LES MORPHOLOGIES SOCIALES (Jean Baechler)
- Jean Baechler, professeur de sociologie historique à
la Sorbonne et membre de l'Institut, propose dans son nouvel
ouvrage, un examen des principes de cohésion des sociétés
humaines. Il analyse une dizaine de morphologies (bande, tribu,
cité, castes indiennes, féodalité européenne
et japonaise, marché-centre chinois, ville-capitale
asiatique, nation moderne) en portant son attention sur les
dispositifs objectifs et les dispositions subjectives mis
en oeuvre par les différentes solutions ainsi que sur
leur production sociale et historique. Relevant que rien ne
permet d'affirmer que la nation soit l'aboutissement de l'invention
morphologique,Jean Baechler évoque des indices convergents
suggérant qu'une nouvelle solution révolutionnaire
est en train de naître sur le continent européen.
(Ed.
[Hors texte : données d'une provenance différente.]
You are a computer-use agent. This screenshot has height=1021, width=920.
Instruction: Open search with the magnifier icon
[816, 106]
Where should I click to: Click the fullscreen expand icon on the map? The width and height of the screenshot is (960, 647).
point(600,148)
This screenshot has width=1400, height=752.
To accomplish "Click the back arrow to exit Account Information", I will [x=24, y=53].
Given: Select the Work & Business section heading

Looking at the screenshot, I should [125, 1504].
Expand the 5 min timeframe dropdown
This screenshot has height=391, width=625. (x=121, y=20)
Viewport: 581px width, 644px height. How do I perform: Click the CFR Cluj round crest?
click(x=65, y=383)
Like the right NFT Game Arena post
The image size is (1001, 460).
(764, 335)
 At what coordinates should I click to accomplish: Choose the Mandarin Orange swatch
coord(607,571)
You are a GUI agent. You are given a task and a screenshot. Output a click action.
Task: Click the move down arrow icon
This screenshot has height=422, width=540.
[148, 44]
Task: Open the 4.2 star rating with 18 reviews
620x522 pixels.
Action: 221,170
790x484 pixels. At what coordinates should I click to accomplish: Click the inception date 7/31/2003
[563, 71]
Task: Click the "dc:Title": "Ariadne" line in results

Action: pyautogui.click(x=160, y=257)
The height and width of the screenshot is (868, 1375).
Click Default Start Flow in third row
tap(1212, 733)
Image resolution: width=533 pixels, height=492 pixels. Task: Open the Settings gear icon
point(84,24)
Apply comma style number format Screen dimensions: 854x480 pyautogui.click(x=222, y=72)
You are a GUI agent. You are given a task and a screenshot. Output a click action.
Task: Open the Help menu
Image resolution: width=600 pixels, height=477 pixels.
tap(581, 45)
Presses Universitaires de France)
LES ONG DE DEVELOPPEMENT : ROLES
ET PERSPECTIVES - L'Institut Universitaire d'Etudes
du Développement a publié un intéressant
numéro de l'Annuaire suisse de politique de développement
consacré aux ONG de développement.Outre une
définition et une typologie des ONG, ce volume comprend
des articles consacrés au financement des ONG, à
la répartition géographique de l'aide. à
la place des ONG dans la coopération ou la promotion
des droits humains ainsi que des articles consacrés
aux ONG présentes à Genève et aux labels
de qualité et de contrôle.
CHINE ET INDE FACE A FACE MAIS LE
VENT EN POUPE - Dans une tribune parue le 16 mar
dans lejournal Le Temps, notre ami Gilbert Etienne compare
la croissance de la Chine et de l'Inde.Si l'Inde avec une
progression de 7 à 8% talonne désormais la Chine
et ses 9%,des différences importantes subsistent entre
ces deux géants de plus d'un milliard d'habitants.La
Chine, avec un PIB de 1250 milliards de dollars, conserve
une bonne avance sur l'Inde et ses 500 milliards de dollards
de PIB. il en va de même pour le commerce extérieur
ou le poids de la Chine (840 milliards de dollars) est sept
fois plus élevé que celui de l'inde (120 milliards).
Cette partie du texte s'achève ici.